Più che trattori, sono vere e proprie trappole mortali. E purtroppo a testimoniare i dettagli della tragedia ci sono i drammatici numeri dell’Asaps (Associazione Sostenitori ed Amici della Polizia Stradale): sono stati 374, infatti, gli incidenti avvenuti nel 2013 con un incremento dell’11,3 per cento rispetto ai 336 del 2012. E nel primo trimestre 2014 sono stati registrati già 60 incidenti con 29 morti e 38 feriti. Un bilancio inquietante che dovrebbe indurre ad una seria e concreta riflessione un Paese in cui l’agricoltura continua a rappresentare una risorsa preziosa per l’economia nazionale. 
Serve un progetto mirato per arginare una grave emergenza che spesso è scatenata dalla sottovalutazione dei rischi a cui questa attività espone quotidianamente così come da mezzi agricoli datati e poco sicuri. Ma di questi tempi in cui la crisi è una realtà diffusa in tutti i settori, ipotizzare l’acquisto di un trattore nuovo, il cui costo si può aggirare anche intorno ai 100 mila euro o di uno usato circa 30 mila, risulta davvero un’impresa pressoché impossibile. Se poi si aggiungono i dati sul mercato delle trattrici elaborati dall’associazione dei costruttori FederUnacoma (sulla base delle registrazioni fornite dal Ministero dei Trasporti), la scena italiana della sicurezza agricola si fa ancor più sconfortante. 
Nel 2013 la Federazione Nazionale Costruttori Macchine per l’Agricoltura ha rilevato 19.017 immatricolazioni, corrispondente ad un calo dell’1,7 per cento rispetto al 2012. E anche quelle del primo trimestre del 2014 segnalano un calo delle immatricolazioni, rispetto al periodo gennaio-marzo 2013, del 2,9% per i trattori, dell'11,1% per le motoagricole, del 2,1% per i rimorchi.

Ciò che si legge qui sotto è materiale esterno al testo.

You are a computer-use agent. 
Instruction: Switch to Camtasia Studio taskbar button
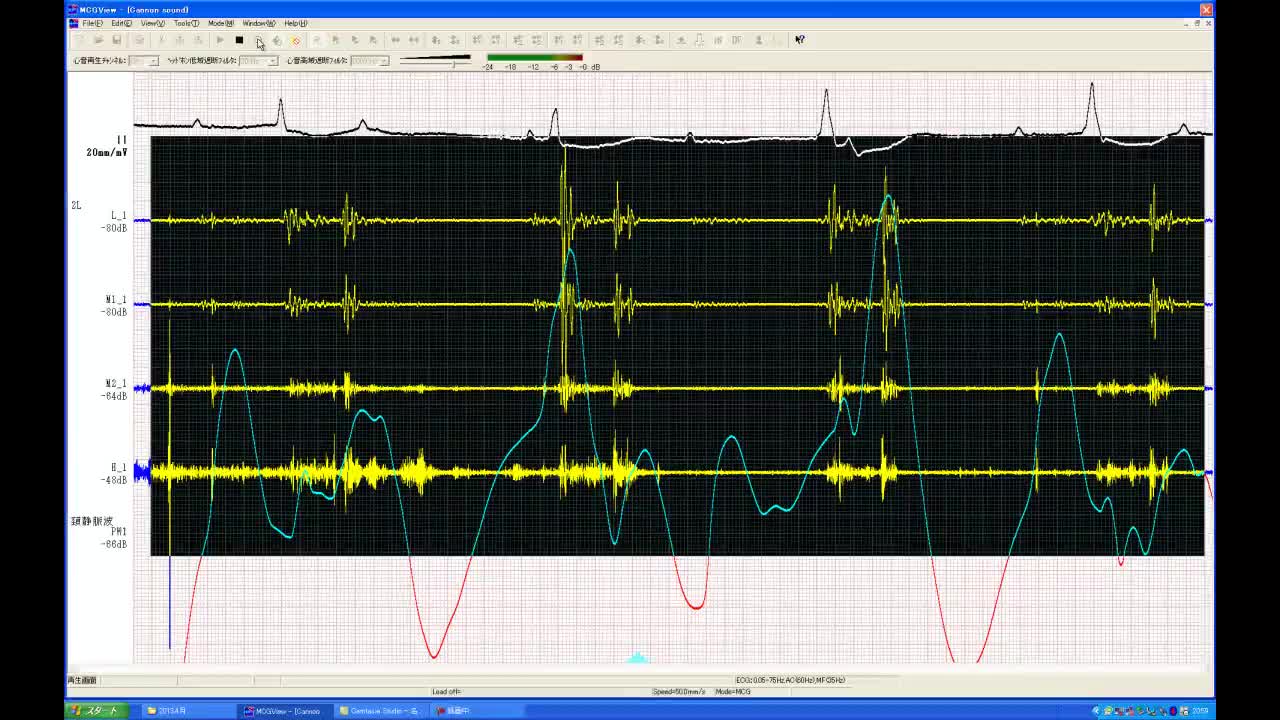click(x=381, y=711)
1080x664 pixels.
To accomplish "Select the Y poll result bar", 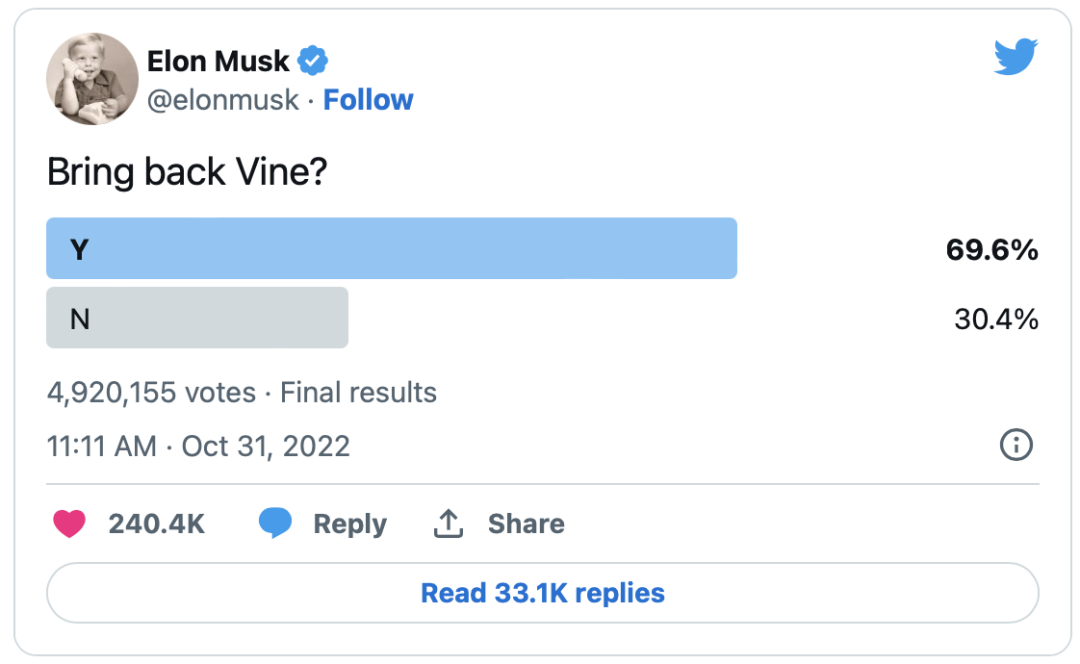I will coord(391,249).
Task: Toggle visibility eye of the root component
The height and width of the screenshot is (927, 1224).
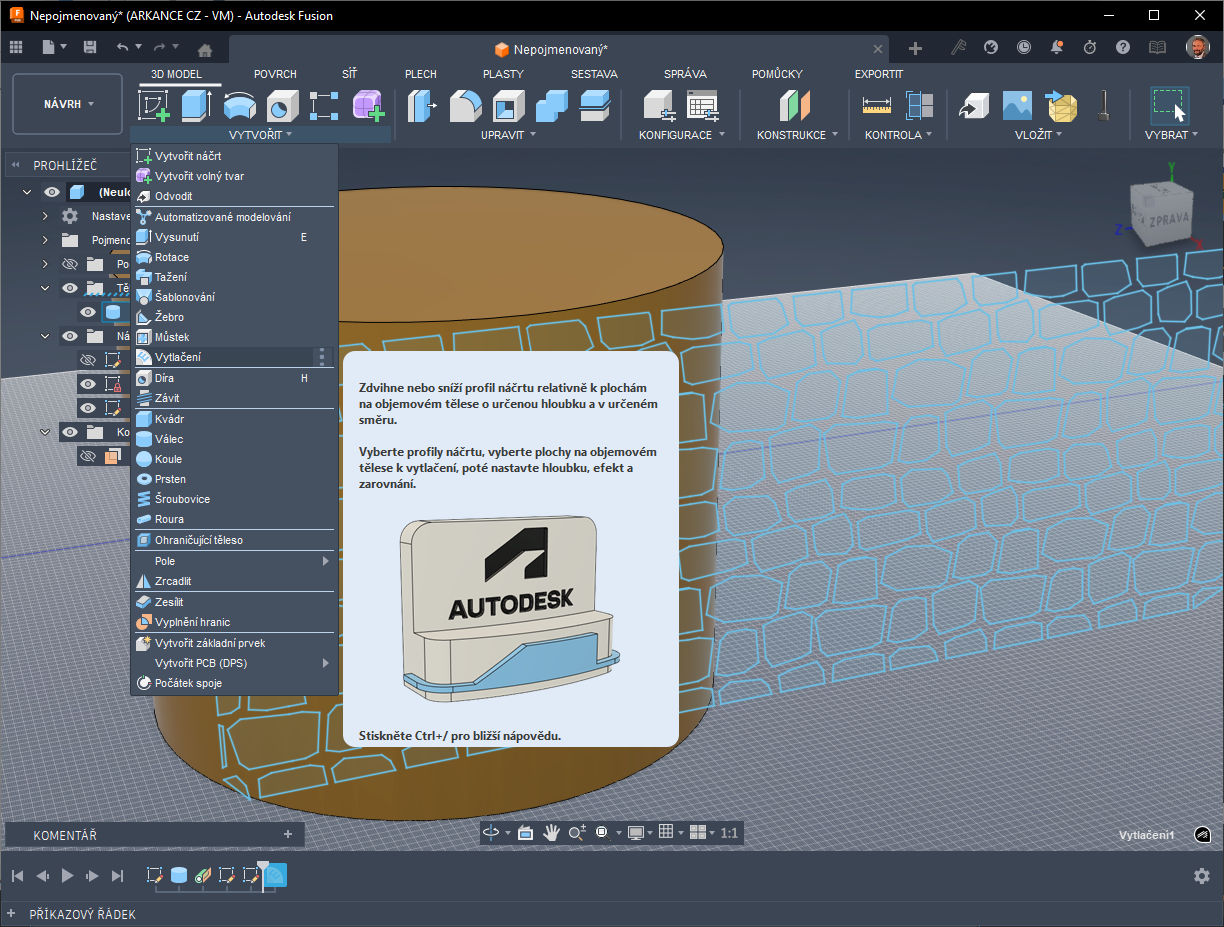Action: 52,192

Per le mietitrebbiatrici, si parla addirittura di un crollo del 28,9 per cento.
Così il parco trattori in Italia ‘invecchia’ e a condurre i vetusti veicoli sono soprattutto i lavoratori ultrasessantacinquenni; una realtà ben testimoniata ancora una volta dai dati Asaps; si scopre così che il numero degli episodi che nel 2013 hanno visto coinvolti gli anziani sono stati 143 pari al 38,2 per cento. Sono tragedie terribili che potrebbero essere tutte evitate anche con una maggiore diffusione della cultura della sicurezza. I trattori, dovrebbero essere innanzitutto manutenzionati regolarmente. Secondo le normative vigenti, poi, dovrebbero essere indossate delle cinture di sicurezza e i mezzi agricoli dotati di un roll- bar che impedisca di compiere oltre un quarto di giro in un eventuale ribaltamento. 
Sembra assurdo, dunque, che non si proceda con questi semplici accorgimenti anche perché i costi della sicurezza sono assolutamente affrontabili; e comunque, sicuramente meno onerosi rispetto a quelli di un incidente mortale.
Un impegno quotidiano da parte di tutti gli operatori del settore in cui risulta indispensabile anche il sostegno delle associazioni di categoria, dei sindacati e delle amministrazioni locali.